*Exercise*.
Transcribe nothing except the lines below that run from the one with "[button] (25, 808)" to the one with "[UN Ambassador Waltz", ends included, and do not copy any picture.

*Records provided*.

'''

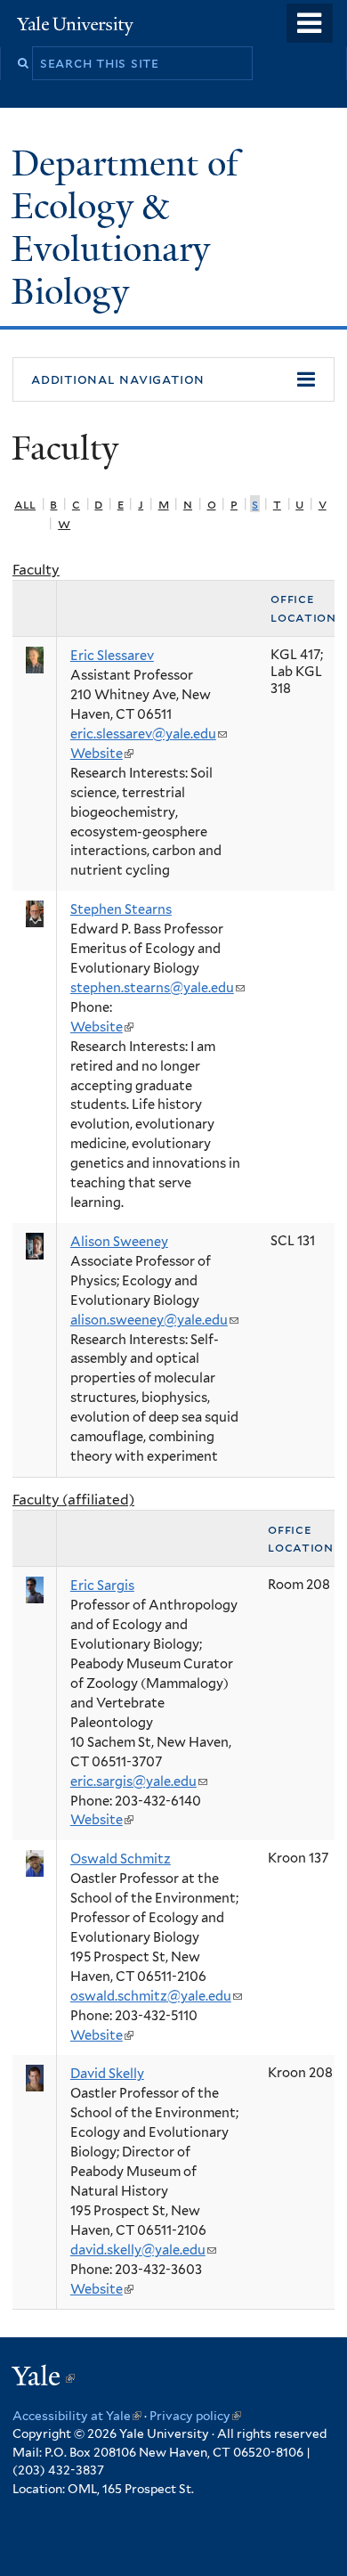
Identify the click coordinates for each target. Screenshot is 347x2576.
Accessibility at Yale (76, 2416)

'''
'''

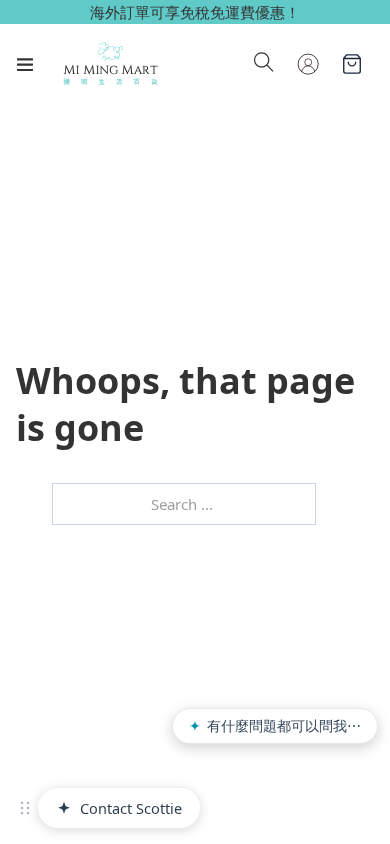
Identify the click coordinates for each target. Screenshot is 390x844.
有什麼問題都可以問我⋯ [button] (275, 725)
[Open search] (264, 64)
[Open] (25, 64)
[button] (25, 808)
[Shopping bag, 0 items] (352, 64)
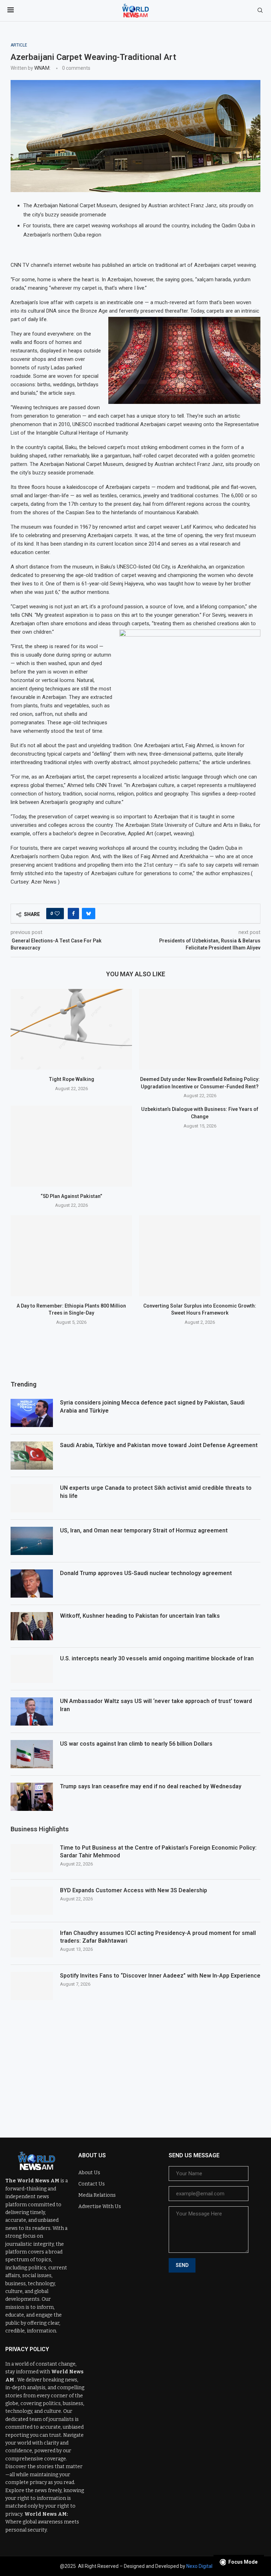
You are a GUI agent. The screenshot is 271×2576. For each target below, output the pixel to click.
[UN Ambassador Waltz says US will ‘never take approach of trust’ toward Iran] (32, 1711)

'''

*Response to this task*.
[button] (25, 808)
[Shopping bag, 0 items] (352, 64)
You are a GUI agent. The screenshot is 271×2576. For each target below, output the pixel to click.
[UN Ambassador Waltz says US will ‘never take approach of trust’ toward Iran] (32, 1711)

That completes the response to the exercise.